According to section 105(2)(b) of the Constitution, a person is not qualified for appointment as a Judge unless he or she has had not less than 15 years post-admission practice as a legal practitioner in Fiji or in another country prescribed by law, and has not been found guilty of any disciplinary proceeding involving legal practitioners whether in Fiji or abroad, including any proceeding by the Independent Legal Services Commission or any proceeding under the law governing legal practitioners, barristers and solicitors prior to the establishment of the Independent Legal Services Commission.

Justice Qetaki was found guilty of professional misconduct in 2017.

Qetaki had opened a trust account without obtaining written approval from the Minister of Justice.
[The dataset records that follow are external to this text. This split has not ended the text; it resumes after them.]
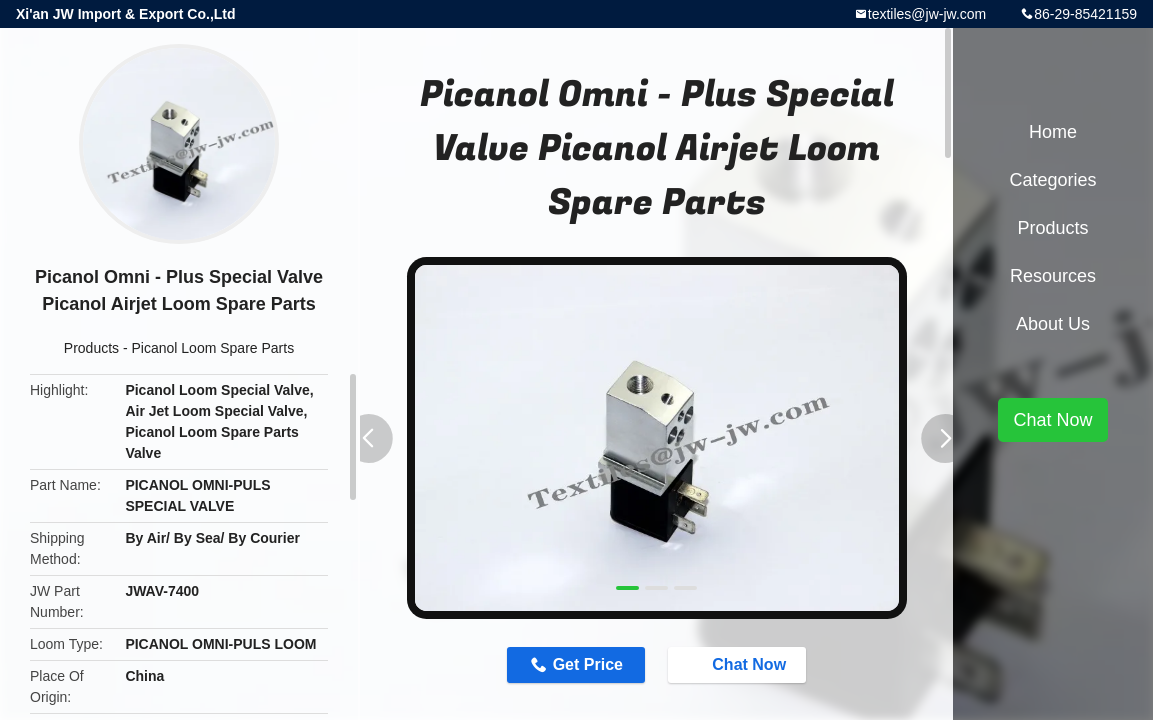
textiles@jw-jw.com (927, 14)
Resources (1053, 276)
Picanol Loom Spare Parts (213, 348)
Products (91, 348)
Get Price (588, 664)
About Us (1053, 324)
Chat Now (739, 664)
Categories (1052, 180)
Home (1053, 132)
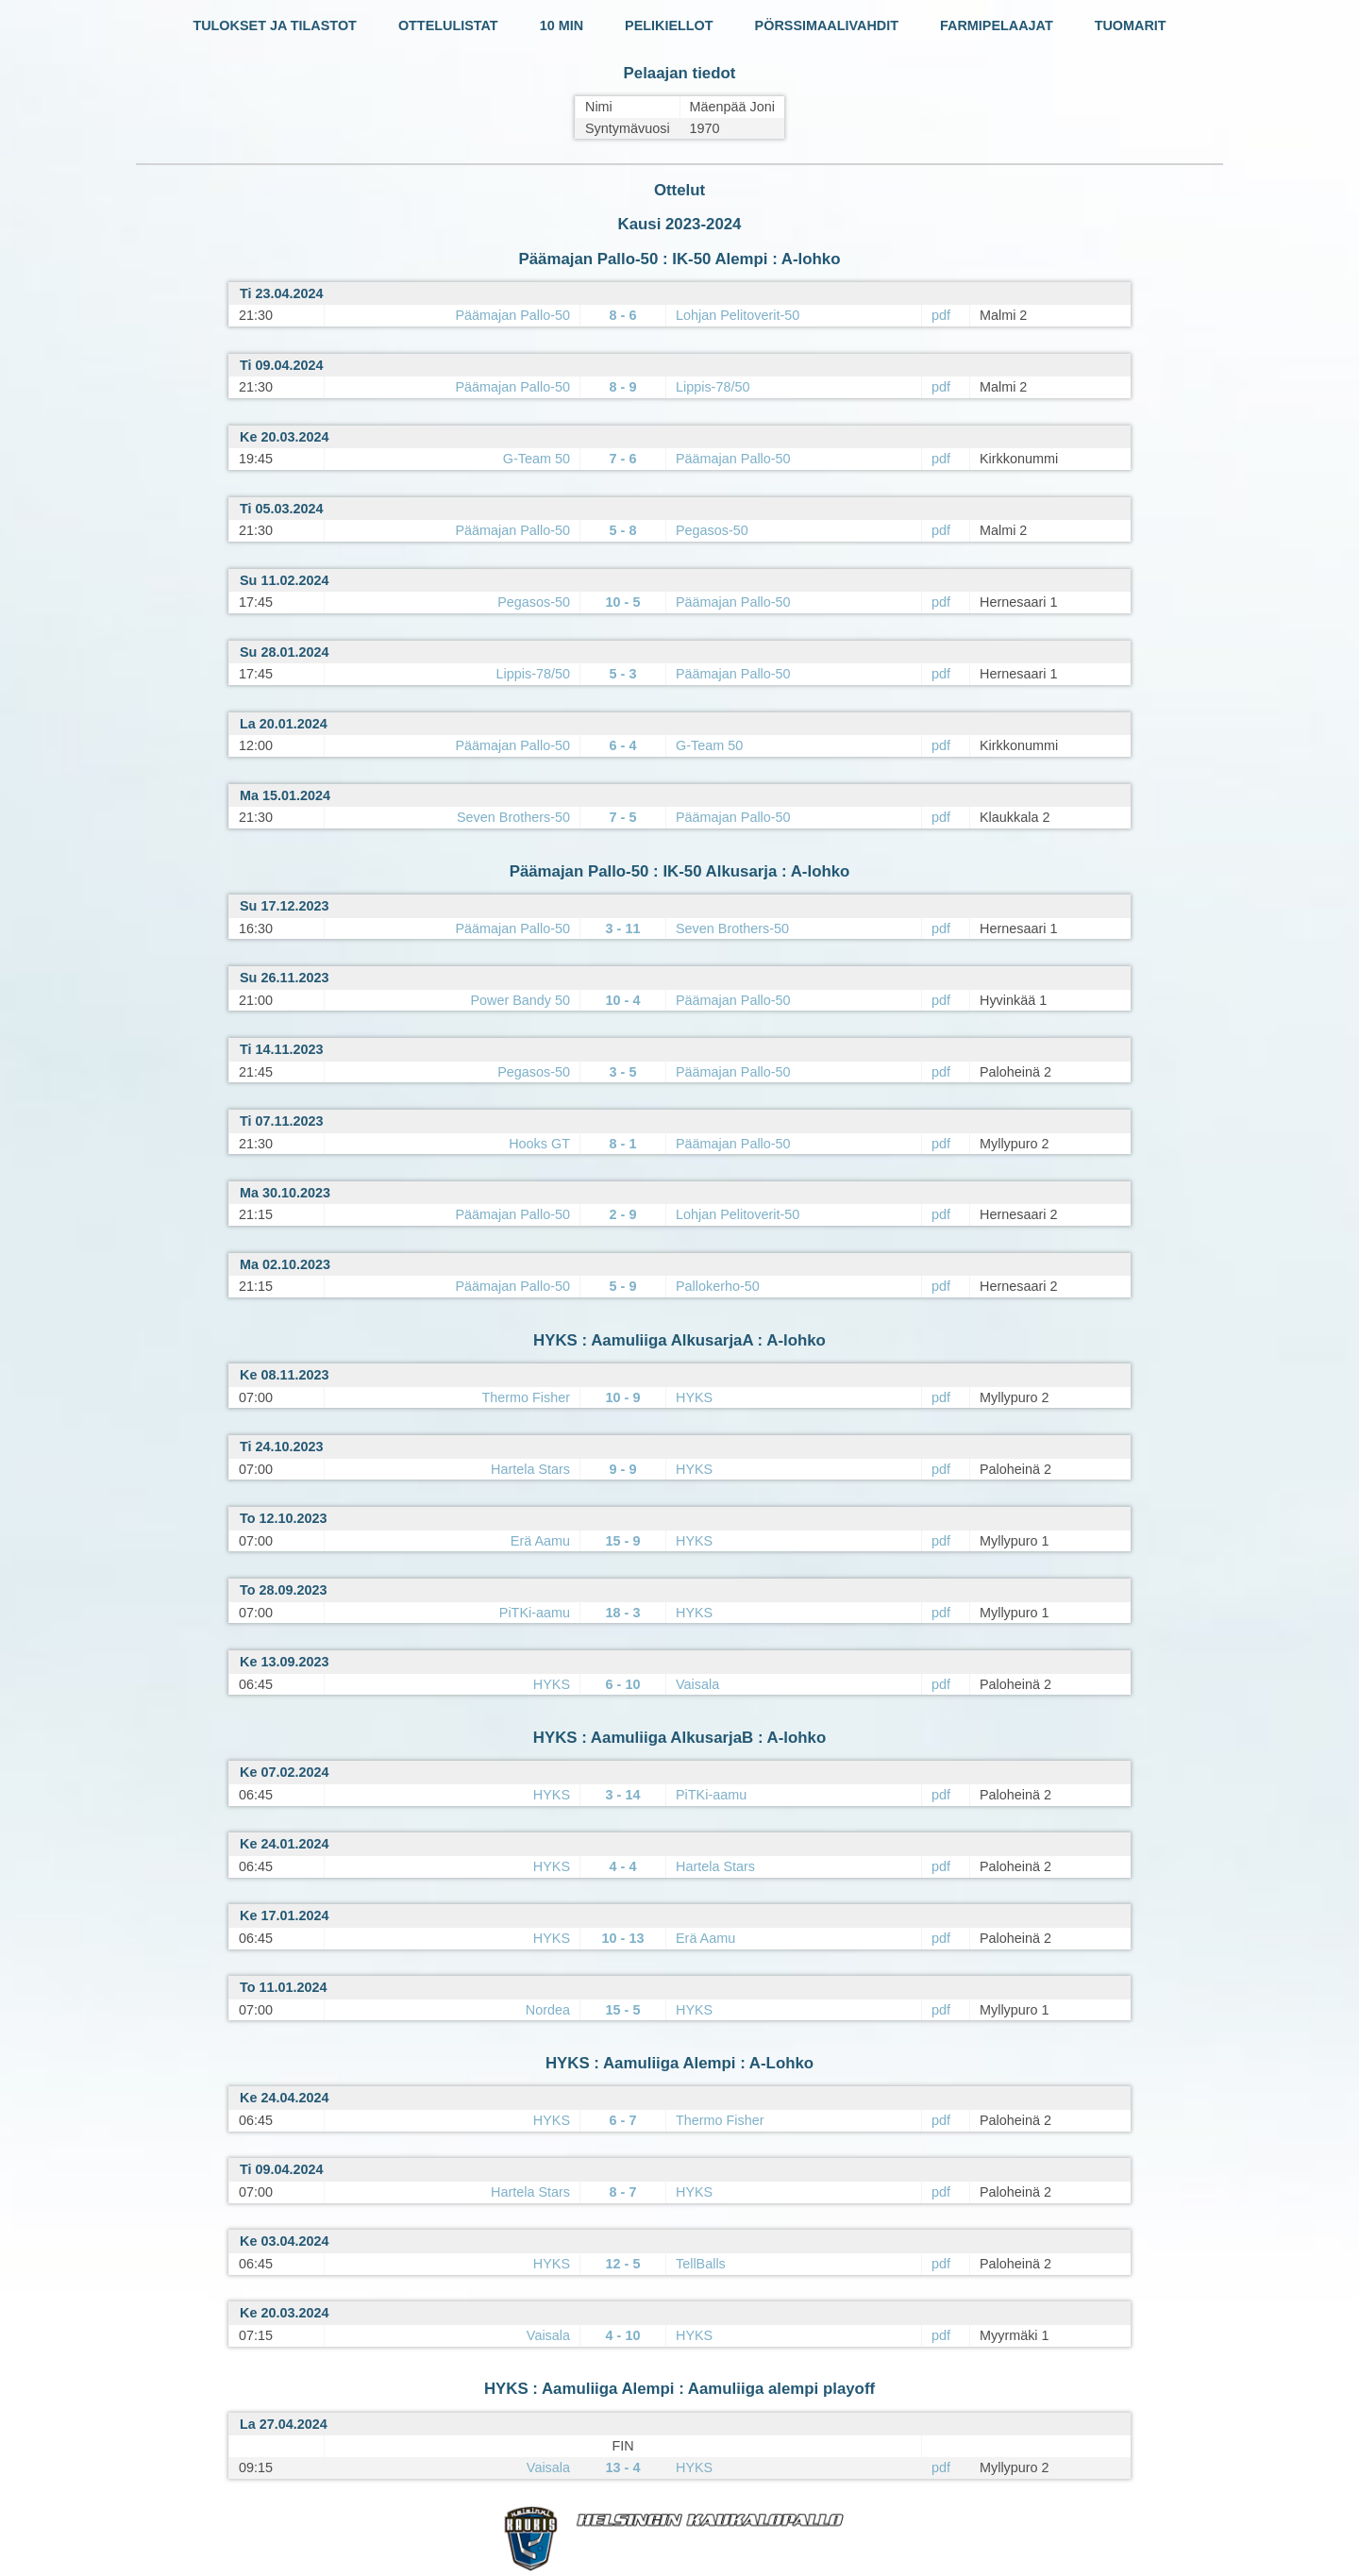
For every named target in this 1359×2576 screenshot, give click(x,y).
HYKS (694, 1397)
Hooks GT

The Independent Legal Service Commissioner had declined to impose any sanctions upon Qetaki, noting that the level of culpability was low in relation to both counts and minimum harm was caused by the actions.

His name was not entered into the Discipline Register.

The Commissioner while making the orders had also accepted that it was the conduct of the bank in this matter which was truly blameworthy, namely its failure to obtain a copy of the approval letter from Qetaki, who was a trustee.

During his submissions, Judge Qetaki’s lawyer Anil Singh said that in this matter the bank was prosecuted and ordered to pay a fine of $1,500.

He also said that that no facts have been provided by Solicitor General’s counsel or the Fiji Law Society that goes against his client.

He also said that no facts have been presented to state that his client is not qualified to hold the positions he currently holds.

He said that his client is a person of highest competency and is qualified to be the Court of Appeals judge who is capable of upholding the law.

Singh also said that the Fiji Law Society is asking Qetaki to be re-punished for the trivial offense.

In their submission Fiji Law Society senior counsel Martin Daubney had stated that the phrase found guilty ought to be interpreted as adverse findings.

Earlier today, lawyer representing Human Rights and Anti- Discrimination Commission Parvesh Sharma stated that Qetaki and Rabuku cannot be penalized by to section 105(2)(b) of the Constitution as they don’t fall in that category.

Rabuku was appointed to the position of Acting DPP in October last year while Qetaki was sworn in as Appeals Court in April last year.

Lawyer, Feizal Hannif is representing the Solicitor General’s Office, Anil Singh is representing Justice Alipate Qetaki, Parvesh Sharma is appearing for the Human Rights Commission and Richard Naidu and Martin Daubney are appearing for the Fiji Law Society and Semi Leweniqila is representing Judicial Services Commission.

The Supreme Court Judges Justice Sir Terence Arnold, Justice Brian Keith and Justice William Young will give their opinion next Friday.